Namun ironis, sekarang ini generasi muda khususnya anak-anak yang tinggal di daerah yang banyak mendapat pengaruh budaya modern pada umumnya tidak mengenal tembang dolanan berbahasa Jawa tersebut meskipun mereka orang Jawa. Mereka kurang berminat mempelajari apalagi menghafal tembang dolanan berbahasa Jawa tersebut. Pada saat ini, anak-anak lebih mudah menyanyikan dan menghafal lagu-lagu berbahasa Indonesia daripada tembang dolanan yang menggunakan bahasa Jawa. Hal ini terjadi karena pada umumnya orang tua zaman sekarang meskipun berasal dari etnis Jawa, tetapi mereka lebih cenderung menggunakan bahasa Indonesia sebagai bahasa ibu atau bahasa pengantar dalam berkomunikasi sehari-hari.

Peranan orang tua dalam melestarikan warisan nenek moyang juga sangat penting karena anak ibarat kertas putih bersih yang belum ternoda. Kalau sejak dini anak-anak diperkenalkan dengan tembang dolanan yang berisi petuah, pendidikan moral, dan budi pekerti, maka kelak jika sudah dewasa akan berakhlak baik. Meskipun mereka menggunakan bahasa Indonesia sebagai bahasa komunikasi sehari-hari, tetapi sebagai orang tua hendaknya juga mengajari anak-anak mereka untuk menggunakan bahasa Jawa karena mereka berasal dari etnis Jawa.

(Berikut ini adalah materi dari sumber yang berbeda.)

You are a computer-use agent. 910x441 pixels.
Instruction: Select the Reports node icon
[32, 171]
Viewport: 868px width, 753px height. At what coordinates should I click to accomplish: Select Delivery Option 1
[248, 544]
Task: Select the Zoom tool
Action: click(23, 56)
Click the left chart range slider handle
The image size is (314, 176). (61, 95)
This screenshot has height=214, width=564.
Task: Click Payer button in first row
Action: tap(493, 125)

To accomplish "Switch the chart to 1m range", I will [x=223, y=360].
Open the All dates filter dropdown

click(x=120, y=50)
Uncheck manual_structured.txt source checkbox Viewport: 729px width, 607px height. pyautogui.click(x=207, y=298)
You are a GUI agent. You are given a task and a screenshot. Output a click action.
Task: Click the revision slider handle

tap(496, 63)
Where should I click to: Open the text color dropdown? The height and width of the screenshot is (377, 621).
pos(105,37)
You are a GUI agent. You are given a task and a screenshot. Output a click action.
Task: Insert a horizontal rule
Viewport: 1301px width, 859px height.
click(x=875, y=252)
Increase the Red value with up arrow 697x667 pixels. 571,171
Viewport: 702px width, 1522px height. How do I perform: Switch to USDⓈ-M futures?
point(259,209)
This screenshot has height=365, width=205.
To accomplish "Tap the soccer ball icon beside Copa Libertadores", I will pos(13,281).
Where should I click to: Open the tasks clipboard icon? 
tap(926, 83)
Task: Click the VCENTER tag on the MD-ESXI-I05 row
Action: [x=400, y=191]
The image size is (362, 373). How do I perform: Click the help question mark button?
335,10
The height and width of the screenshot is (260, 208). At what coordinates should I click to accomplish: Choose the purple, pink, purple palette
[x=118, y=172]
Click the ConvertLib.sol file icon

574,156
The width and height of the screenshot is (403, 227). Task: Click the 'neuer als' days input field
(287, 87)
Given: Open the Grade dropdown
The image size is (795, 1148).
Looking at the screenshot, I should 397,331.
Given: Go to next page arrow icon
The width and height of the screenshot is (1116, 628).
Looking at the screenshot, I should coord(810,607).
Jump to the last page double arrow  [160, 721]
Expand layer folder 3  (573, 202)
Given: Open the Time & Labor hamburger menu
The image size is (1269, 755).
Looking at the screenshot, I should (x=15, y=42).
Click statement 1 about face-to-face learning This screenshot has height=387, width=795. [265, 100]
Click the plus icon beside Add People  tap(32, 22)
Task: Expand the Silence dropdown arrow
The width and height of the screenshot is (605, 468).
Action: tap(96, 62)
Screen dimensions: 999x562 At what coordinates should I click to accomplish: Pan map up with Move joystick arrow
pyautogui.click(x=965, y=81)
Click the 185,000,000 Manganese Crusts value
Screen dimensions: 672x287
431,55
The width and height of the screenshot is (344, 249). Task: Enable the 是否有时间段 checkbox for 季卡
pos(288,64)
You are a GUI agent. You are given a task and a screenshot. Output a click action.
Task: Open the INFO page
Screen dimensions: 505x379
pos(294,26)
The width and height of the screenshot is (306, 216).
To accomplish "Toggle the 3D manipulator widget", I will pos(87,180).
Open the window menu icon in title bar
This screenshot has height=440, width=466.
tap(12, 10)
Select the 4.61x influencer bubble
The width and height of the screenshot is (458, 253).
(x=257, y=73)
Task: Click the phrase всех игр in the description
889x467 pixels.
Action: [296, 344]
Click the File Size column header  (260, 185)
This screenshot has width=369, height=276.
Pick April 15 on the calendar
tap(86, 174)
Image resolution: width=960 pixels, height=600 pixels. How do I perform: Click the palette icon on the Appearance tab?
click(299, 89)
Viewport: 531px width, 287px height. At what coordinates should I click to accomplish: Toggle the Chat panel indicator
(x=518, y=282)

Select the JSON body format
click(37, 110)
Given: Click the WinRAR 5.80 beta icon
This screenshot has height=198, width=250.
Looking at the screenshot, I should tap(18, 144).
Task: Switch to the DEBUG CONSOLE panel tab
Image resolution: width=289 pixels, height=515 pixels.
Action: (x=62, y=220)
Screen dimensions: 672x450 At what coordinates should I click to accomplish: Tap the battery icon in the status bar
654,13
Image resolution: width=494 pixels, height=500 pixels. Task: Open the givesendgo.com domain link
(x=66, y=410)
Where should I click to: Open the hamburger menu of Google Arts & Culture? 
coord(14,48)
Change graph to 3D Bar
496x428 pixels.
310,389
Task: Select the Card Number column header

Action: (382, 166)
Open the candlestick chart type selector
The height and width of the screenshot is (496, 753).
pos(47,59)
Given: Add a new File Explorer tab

Di samping orang tua yang berperan penting, pemerintah juga kurang memperhatikan bahkan mengabaikan adanya tembang dolanan anak berbahasa Jawa. Hal ini terbukti dengan tidak adanya kepedulian pemerintah untuk ikut melestarikan tembang dolanan tersebut. Ketidakpedulian pemerintah tersebut dapat dilihat dengan tidak adanya sosialisasi melalui program di televisi yang menayangkan acara khusus tembang dolanan anak yang berbahasa Jawa. Kebanyakan acaranya menggunakan bahasa Indonesia. Kalaupun ada acara musik yang berbahasa Jawa tetapi musik tersebut untuk orang dewasa bukan lagu dolanan untuk anak-anak. Selain perlu diadakannya program khusus untuk tembang dolanan anak-anak, langkah untuk melestarikan kesenian tersebut adalah dengan diadakannya lomba yang khusus menyanyikan tembang dolanan berbahasa Jawa. Langkah selanjutnya adalah melalui sanggar seni dengan mengaplikasikan tembang dolanan anak-anak maupun dewasa, sehingga tembang dolanan tidak lagi dianggap sebagai tembang dolanan semata, tetapi merupakan seni sastra tradisi milik seluruh masyarakat. Kerjasama yang harmonis antara orang tua, lingkungan, pemerintah yang terkait akan mempunyai andil besar dalam upaya melestarikan seni budaya daerah yang merupakan sumber aset budaya nasional.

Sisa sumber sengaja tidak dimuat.